Does DEseq2 analysis make GOseq redundant?

0

Entering edit mode

david.rinker ▴ 10

@davidrinker-13538

Last seen 6.6 years ago

I'm running a deferential expression pipeline that first calculates DE with DEseq2 and then looks for enticement in the DE genes. This pipeline seems somewhat common in the literature, so I'm sure it's fine.

While well represented in the literature, I'm wondering if this approach is not redundant? GOseq is supposed to prevent biases introduced by the greater power to detect DE in longer transcripts. However, since the variance stabilization approach of DEseq2 should already have effectively compensated for any gene length effects, it seems like the subsequent use of GOseq could result in more false ~~positives~~ negatives by effectively subjecting longer genes to a second round of increased scrutiny (and possible devaluation ~~rejection~~).

My feeling now is that if a gene makes it through DEseq2 and shows up as being DE, then it should remain in the GO enrichment analysis with no addition weighting based upon length.

EDIT: In my initial wording, I made some very poor word choices and have tried to amend them.

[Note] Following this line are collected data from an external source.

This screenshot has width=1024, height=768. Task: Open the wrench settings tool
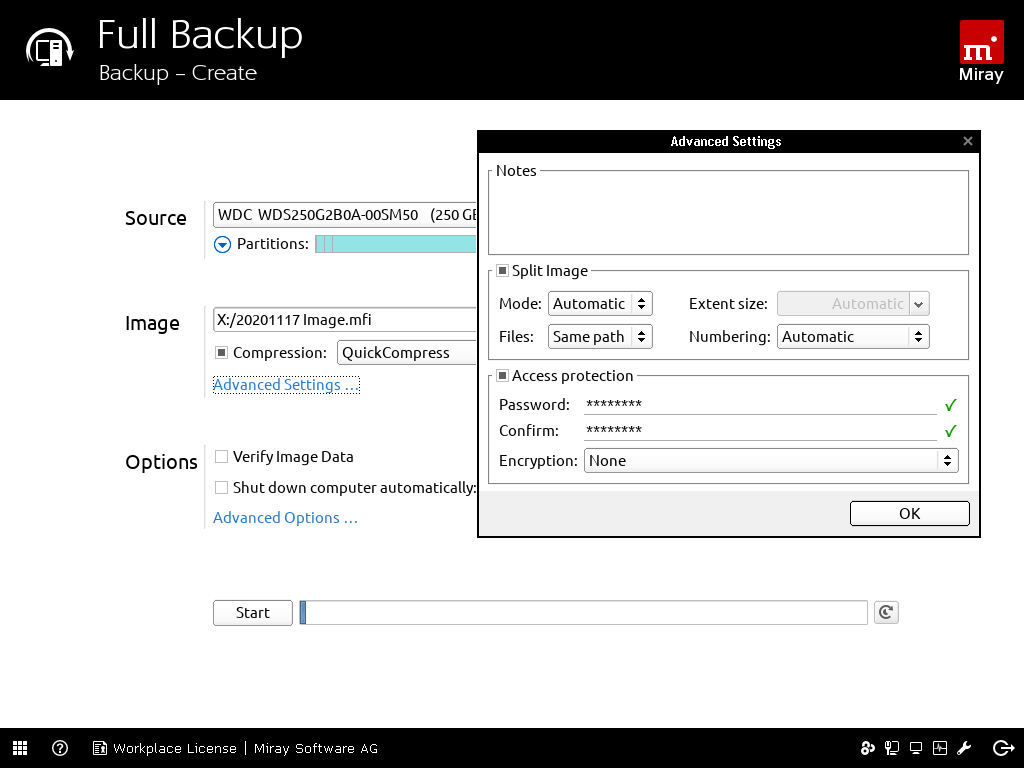965,748
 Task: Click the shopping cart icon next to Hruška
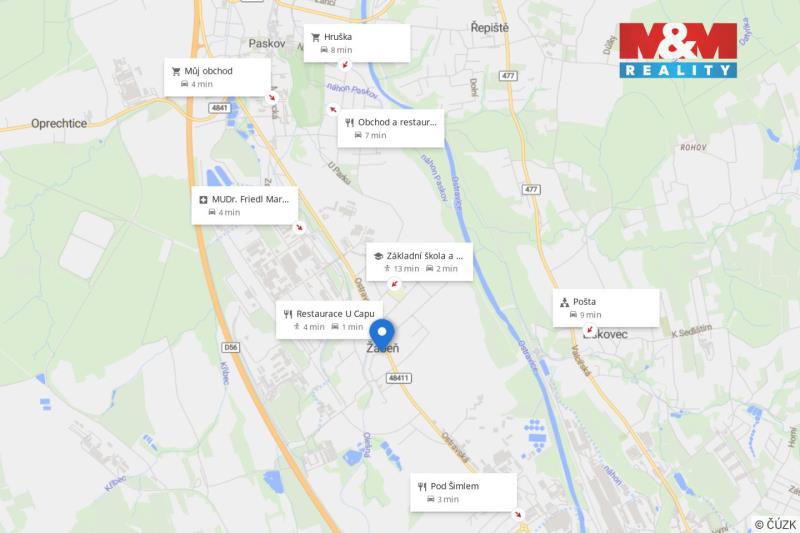click(x=315, y=37)
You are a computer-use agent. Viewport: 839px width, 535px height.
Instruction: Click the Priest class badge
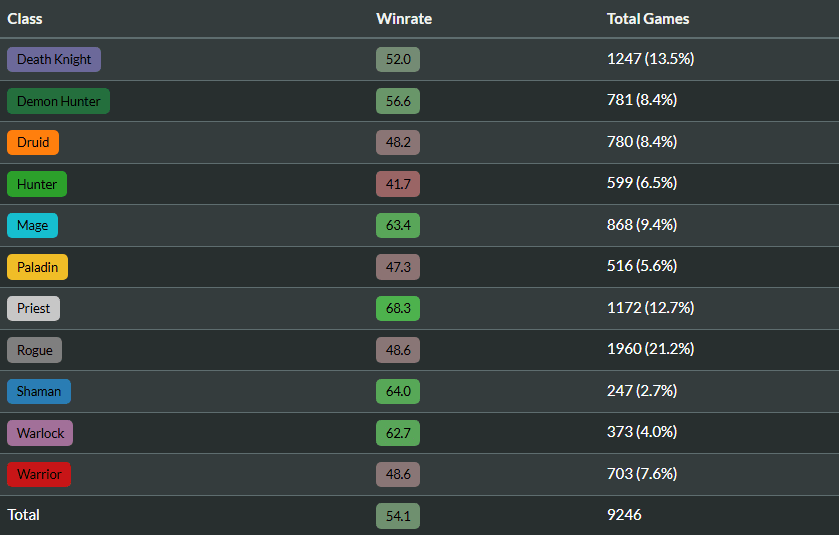[x=33, y=308]
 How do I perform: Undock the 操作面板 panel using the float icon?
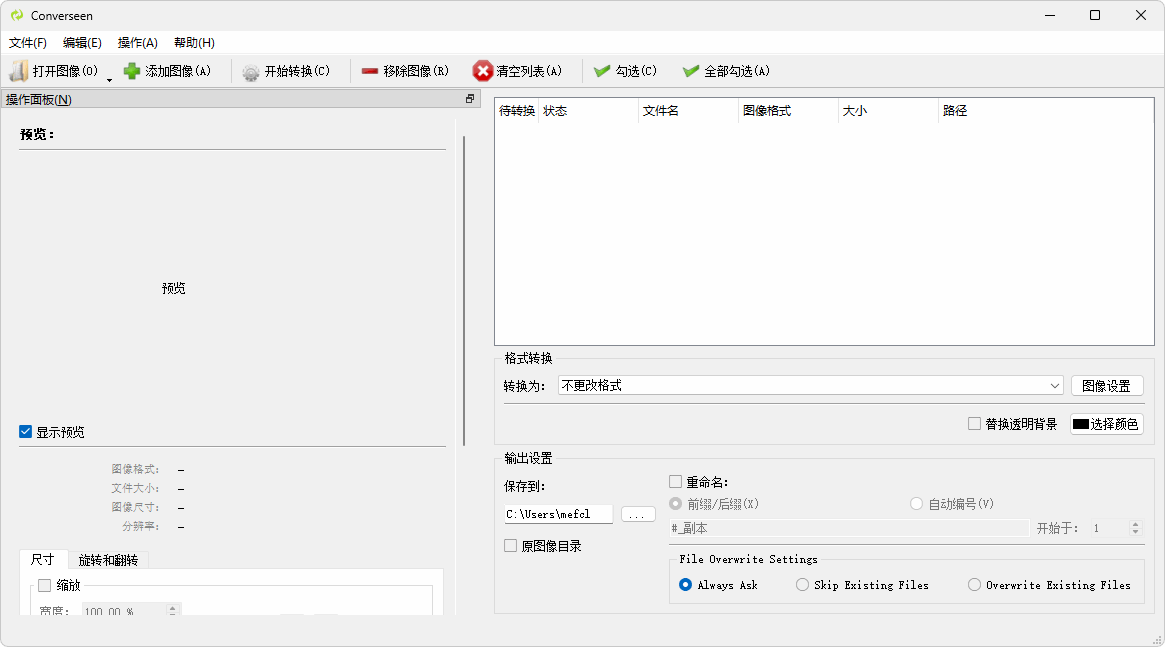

My initial question was poorly formed and am hoping that it now is more to the point of what I am asking.

deseq2 goseq gene ontology differential gene expression • 1.7k views

ADD COMMENT • link 6.8 years ago david.rinker ▴ 10

score 1 · Answer 1 · 2017-07-20

1

Entering edit mode

Michael Love 42k

@mikelove

Last seen 4 hours ago

United States

The difference in power persists even after normalization and transformation of counts. This is discussed in the GOseq paper I believe.

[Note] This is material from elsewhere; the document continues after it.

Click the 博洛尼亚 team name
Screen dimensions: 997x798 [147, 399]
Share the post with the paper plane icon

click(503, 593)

ADD COMMENT • link 6.8 years ago Michael Love 42k

score 1 · Answer 2 · 2017-07-20

1

Entering edit mode

Gordon Smyth 50k

@gordon-smyth

Last seen 7 hours ago

WEHI, Melbourne, Australia

Gene length bias (in an enrichment analysis) and RNA-seq normalization (variance stabilization or otherwise) are quite different things. Normalization doesn't prevent gene length bias, in fact quite the opposite.

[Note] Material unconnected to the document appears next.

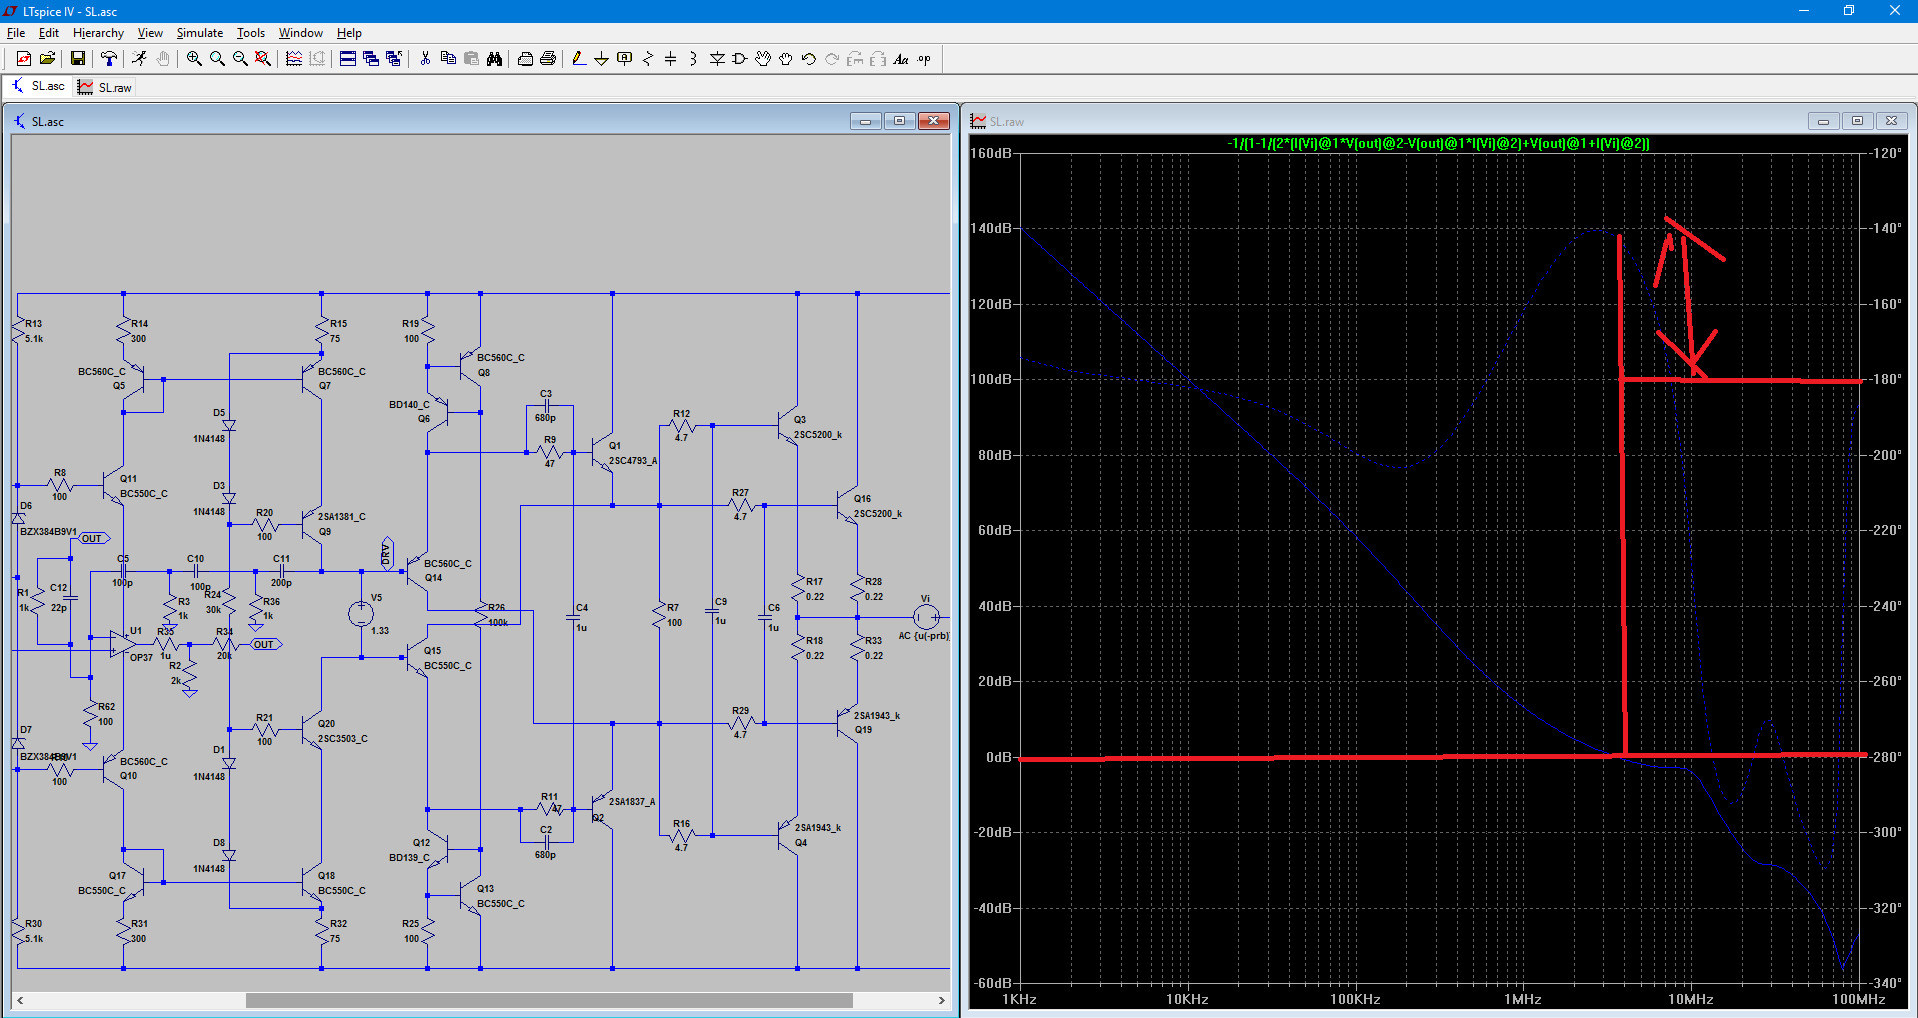1918x1018 pixels.
Task: Click the Save floppy disk icon
Action: tap(77, 59)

DE analysis when done properly will always show a gene length bias because longer genes generate more reads and hence more statistical power, and any efficient DE method will utilize the extra power when it is available.

You seem to assume that goseq subjects genes to a second round of scrutiny to judge which are truly DE but that is not at all how it works. goseq takes the DE list as given. It simply analyses how the DE genes assign to annotation categories, conditional on their lengths. In other words, it does indeed keep all the DE genes in the analysis, just as you say it should.

ADD COMMENT • link 6.8 years ago Gordon Smyth 50k

0

Entering edit mode

Thanks for the response. My language was very imprecise. I meant to ask whether false negatives (in the GO enrichment results) could be introduced by unnecessarily devaluing longer genes?

The way that I understand the paper, GOseq assigns weights based upon size:

"The PWF quantifies how the probability of a gene selected as DE changes as a function of its transcript length."

But if the DE gene set of interest has already been exposed to a prior round of scrutiny using DEseq, the rlog transformation should have already minimized the bias that might be due to length differences.

ADD REPLY • link 6.8 years ago david.rinker ▴ 10

1

Entering edit mode

Gordon and I agree: there is a difference in statistical power across genes. DESeq2's variance stabilizing transformations can't help that genes with higher counts will have more power for DE (note, the VST or rlog are not used in DESeq2 testing routines). Gene sets even of the same size are not equally powered.